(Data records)
►
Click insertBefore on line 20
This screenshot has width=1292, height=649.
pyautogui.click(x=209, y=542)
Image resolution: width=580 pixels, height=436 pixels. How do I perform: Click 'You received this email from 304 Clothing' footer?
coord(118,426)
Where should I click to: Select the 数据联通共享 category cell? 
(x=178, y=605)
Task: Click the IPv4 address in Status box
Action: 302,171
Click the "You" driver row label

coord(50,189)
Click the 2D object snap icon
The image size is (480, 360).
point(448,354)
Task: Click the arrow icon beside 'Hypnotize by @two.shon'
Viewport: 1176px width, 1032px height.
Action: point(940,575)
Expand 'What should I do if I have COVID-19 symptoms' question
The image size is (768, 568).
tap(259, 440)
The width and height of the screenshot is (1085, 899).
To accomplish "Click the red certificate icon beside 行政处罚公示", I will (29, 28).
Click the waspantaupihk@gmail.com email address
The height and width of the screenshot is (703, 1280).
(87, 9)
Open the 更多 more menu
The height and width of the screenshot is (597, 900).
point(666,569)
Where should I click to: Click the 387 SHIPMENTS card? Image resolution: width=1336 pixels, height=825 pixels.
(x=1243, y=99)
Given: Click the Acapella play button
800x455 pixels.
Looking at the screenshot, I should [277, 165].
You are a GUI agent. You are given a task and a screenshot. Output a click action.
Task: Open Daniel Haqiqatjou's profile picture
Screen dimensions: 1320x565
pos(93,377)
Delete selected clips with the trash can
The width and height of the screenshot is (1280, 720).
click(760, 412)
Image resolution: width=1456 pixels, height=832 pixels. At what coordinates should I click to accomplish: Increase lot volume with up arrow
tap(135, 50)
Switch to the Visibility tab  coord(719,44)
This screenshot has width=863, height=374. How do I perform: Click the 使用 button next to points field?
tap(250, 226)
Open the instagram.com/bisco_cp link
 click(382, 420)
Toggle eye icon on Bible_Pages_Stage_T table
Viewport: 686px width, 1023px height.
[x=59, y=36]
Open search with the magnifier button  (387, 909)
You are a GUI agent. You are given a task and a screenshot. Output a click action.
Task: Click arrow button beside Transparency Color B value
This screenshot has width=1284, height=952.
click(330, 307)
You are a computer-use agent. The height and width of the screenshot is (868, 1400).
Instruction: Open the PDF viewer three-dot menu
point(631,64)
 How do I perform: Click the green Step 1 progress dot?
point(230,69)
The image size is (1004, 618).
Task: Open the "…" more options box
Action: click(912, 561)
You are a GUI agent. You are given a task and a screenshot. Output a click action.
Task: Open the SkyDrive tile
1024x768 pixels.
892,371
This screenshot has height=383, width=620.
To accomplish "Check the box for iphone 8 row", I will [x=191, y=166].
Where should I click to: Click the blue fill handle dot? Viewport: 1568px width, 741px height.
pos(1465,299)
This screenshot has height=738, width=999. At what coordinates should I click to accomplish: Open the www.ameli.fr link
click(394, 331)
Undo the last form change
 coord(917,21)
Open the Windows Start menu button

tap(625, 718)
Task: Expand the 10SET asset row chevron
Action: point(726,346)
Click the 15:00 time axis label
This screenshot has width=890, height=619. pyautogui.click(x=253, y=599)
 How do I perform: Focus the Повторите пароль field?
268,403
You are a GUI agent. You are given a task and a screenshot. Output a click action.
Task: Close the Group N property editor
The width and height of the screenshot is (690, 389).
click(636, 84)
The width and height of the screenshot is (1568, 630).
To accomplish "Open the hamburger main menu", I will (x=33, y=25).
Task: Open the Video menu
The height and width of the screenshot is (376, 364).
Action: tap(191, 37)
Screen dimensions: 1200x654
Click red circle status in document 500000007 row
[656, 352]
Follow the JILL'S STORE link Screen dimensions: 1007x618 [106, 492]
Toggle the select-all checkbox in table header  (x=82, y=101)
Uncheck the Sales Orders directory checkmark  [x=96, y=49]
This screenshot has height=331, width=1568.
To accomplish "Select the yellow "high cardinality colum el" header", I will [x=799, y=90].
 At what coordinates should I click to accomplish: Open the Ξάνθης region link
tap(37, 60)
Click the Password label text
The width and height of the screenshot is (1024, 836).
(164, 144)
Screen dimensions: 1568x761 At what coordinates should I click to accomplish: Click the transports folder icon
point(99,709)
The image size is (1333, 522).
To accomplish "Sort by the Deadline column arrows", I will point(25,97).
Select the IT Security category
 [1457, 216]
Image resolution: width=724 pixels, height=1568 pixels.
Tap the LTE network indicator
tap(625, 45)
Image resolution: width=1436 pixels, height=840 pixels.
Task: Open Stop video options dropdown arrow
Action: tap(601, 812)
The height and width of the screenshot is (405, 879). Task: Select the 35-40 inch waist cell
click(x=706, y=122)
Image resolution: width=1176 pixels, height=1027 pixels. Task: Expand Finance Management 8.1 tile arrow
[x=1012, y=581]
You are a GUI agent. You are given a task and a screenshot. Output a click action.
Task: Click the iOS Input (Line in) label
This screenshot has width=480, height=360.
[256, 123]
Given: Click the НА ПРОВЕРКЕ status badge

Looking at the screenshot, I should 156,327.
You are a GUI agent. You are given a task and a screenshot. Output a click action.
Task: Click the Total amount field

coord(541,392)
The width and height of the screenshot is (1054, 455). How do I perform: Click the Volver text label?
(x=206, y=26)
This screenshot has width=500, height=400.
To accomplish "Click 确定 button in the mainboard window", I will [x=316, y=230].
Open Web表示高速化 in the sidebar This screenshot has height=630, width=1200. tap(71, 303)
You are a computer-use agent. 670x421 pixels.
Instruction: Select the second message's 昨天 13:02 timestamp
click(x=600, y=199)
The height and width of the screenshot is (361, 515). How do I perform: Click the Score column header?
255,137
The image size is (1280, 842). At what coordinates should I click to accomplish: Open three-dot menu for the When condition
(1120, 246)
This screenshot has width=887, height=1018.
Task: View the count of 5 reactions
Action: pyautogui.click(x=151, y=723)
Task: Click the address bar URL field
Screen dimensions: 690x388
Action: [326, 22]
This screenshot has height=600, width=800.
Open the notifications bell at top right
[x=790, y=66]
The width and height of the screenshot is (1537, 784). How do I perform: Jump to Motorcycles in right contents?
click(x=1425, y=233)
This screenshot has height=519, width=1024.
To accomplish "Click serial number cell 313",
◄
**Exercise**
Wherever the string "computer" appears in the entries, copy that line.

**Solution**
You are a computer-use agent. The height and width of the screenshot is (868, 1400).
You are a computer-use agent. 670x421 pixels.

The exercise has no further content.